The Akkas living near the sources of the Nile were known to the ancient Egyptians, and were the foundation of stories and fabulous exaggerations among the ancient Greeks. Even before Homer these stories existed, and the little people were called "pygmies," which means "of the length of the forearm" (Greek, pugme). Homer refers to the wars of these pygmies with the cranes, and as a matter of fact the African pygmies do wage a kind of war upon the great cranes which swarm in the marsh-land of their country. Naturally enough the really small size of the African pygmies (they are about 4 ft. in height, some two or three inches less, some as much as eight inches more) was exaggerated by report and tradition, just as the really big eggs of the great extinct ostrich-like bird of Madagascar were represented in the story of Sindbad, in the "Arabian Nights," as being as large as the dome of a temple, and the bird large in proportion. The Egyptians, as we have seen, knew the pygmy Akkas, and Egyptian fact was ever the romance of the Greeks.

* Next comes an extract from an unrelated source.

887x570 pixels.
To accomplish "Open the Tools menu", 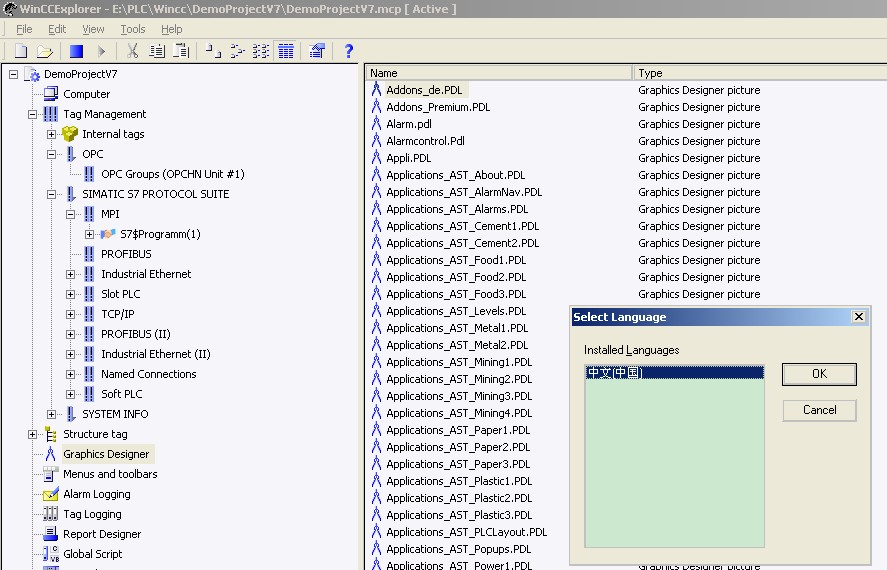I will [132, 29].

Herodotus mentions the African pygmies from beyond the Libyan desert, citing, as is his wont, the accounts of certain travellers with whom he had conversed, and a later Greek writer tells of a pygmy race in India, a statement which our present knowledge confirms. It is a curious fact that Swift's Lilliputians are thus traceable to the Central African dwarf race, for Greek legend related that Hercules visited the country of the pygmies, where on waking from sleep he found one division of the army guarding his right leg, another his left, and others his arms. Hercules got up, swept them all into the lion's skin which he used as a cloak, and went on his way, shaking out his small tormentors from their prison as though they were so many ants. It seems fairly certain that Swift derived the initial scene in his story of Gulliver's adventures among the Lilliputians from this legend.

Miani's pygmies were members of a tribe discovered by the distinguished traveller Schweinfurth, who, in 1870, was the first to visit the country of the Niam-Niam, to the west of the sources of the Nile, and had the honour of showing that the myths of the ancient Greeks as to a nation of pygmies were based on fact, and that the definite words of Aristotle as to the existence of these pygmy people on the upper reaches of the Nile were correct. Schweinfurth found to the south of the Niam-Niam country a tribe of full-statured negroes called the Mombootoos, whose chief, Moonza, kept close to the Royal residence a colony of pygmies who were called in that country by the name "Akkas." Schweinfurth ascertained that they are spread to the number of many thousands along the borders of the great Congo forest and form numerous tribes. They are very generally well treated by their more powerful neighbours, as by Moonza. Partly from fear of their poisoned arrows and their crafty methods of attack and subsequent disappearance into the forest, partly on account of a superst.i.tious dread of them, the Congo pygmies are not only tolerated, but protected, by the larger people. They alone are at home in the steaming darkness of the immeasurable forest into which no other natives dare to enter.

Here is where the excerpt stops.